I heard of this place Momai only because an environmentalist I met in Mithapur told me about this place. It is so out of the way that even most local people had never heard of it, leave alone been there. Once the onerous task of finding a driver who knew how to get us there was out of the way, getting there was the next part. The road to Momai isn't even motorable entirely. At some point, after earnestly trying, the car gives up on the road, and vice versa. A short trek across a mud path, copiously dotted with cacti, and I descended a hilly path to one the most serenely beautiful beaches I have ever seen. The complete lack of nearby civilization ensures that there never are too many people around.

Furthermore, since hills block off access to the beach from both sides, it's impossible to walk down to this place from a nearby beach as well. And most of the nearby islands in the Gulf of Kutchh are off bounds to casual tourists without permits (from the forest department, and they aren't very easy to secure). What that effectively means is that marine life is impeccably preserved around here. You can practically walk off the beach into some pristine coral reefs, and oysters (of the pearl variety) frequently get washed up on to the beach.

How long I wonder, before the 5 star chains "discover" this part of the world and "make" it the next Goa.

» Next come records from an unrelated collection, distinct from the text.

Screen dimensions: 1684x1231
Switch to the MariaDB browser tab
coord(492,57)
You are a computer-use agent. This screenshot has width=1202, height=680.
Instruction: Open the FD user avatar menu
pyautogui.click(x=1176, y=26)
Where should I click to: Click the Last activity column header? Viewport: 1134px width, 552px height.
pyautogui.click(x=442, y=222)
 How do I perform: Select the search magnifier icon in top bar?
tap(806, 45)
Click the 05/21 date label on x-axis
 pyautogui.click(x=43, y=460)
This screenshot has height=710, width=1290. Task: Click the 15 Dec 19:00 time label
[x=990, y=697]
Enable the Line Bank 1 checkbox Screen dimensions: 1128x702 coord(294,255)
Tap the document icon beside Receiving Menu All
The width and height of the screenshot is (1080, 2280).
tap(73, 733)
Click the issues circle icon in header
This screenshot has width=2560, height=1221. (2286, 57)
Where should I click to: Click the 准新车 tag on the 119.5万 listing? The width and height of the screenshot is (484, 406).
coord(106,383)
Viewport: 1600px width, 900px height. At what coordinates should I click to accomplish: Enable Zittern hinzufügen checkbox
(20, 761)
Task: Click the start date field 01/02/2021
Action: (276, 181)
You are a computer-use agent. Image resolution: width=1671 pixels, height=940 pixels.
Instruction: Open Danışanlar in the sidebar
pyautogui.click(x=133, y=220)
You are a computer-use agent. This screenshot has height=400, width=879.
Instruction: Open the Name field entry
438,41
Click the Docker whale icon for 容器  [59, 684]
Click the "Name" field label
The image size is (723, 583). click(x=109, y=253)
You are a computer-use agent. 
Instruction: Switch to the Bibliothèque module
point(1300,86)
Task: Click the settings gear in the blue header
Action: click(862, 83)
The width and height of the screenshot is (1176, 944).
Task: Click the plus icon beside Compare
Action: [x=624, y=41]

2. Various bird migration routes.


The time of the year I visited coincided exactly with post-winter migration time. Also, the abundance of salt pans (which I used to visit or pass through regularly) makes this place so conducive to seabird nesting. Apart from flamingos, bustards, storks, cranes and seagulls, I am not even sure what else I might have chanced upon. I was never too much into bird watching (not the flying kind for sure), but having a family of storks randomly nest on your balcony sure is a welcome change from your usual cityscape.



3. Vasai (not to be confused with the Mumbai suburb of the same name): Actually, it was work which took me to this village. Amongst the thatched huts and cacti, a Jain temple, over 1000 years old, is quietly nestled. In fact I wouldn't even have noticed its presence if not for the familiar blue and red board of the archaeological survey of India. Needless to say, there wasn't even a whiff of any touristic presence; even the door to enter the place was locked. Some random villager did happen to have a key, and some enthusuastic and resourceful scouting on the part of a couple of villagers managed to get us entry to the place.

Now being well off the touristic track, and this part of Saurashtra never having come under any foreign invasions (in fact, not even under British rule), meant that for a change here was a pre-historic temple well preserved. In fact, even Ellora is nowhere near this well preserved (of course, Ellora is several dozen times bigger).

This whole place has a very Indiana Jones feel about it. In fact, the local legend claims that solving the frieze pattern in the temple leads to uncovering some hidden treasure. Very Treasure Island esque, if it is to be believed.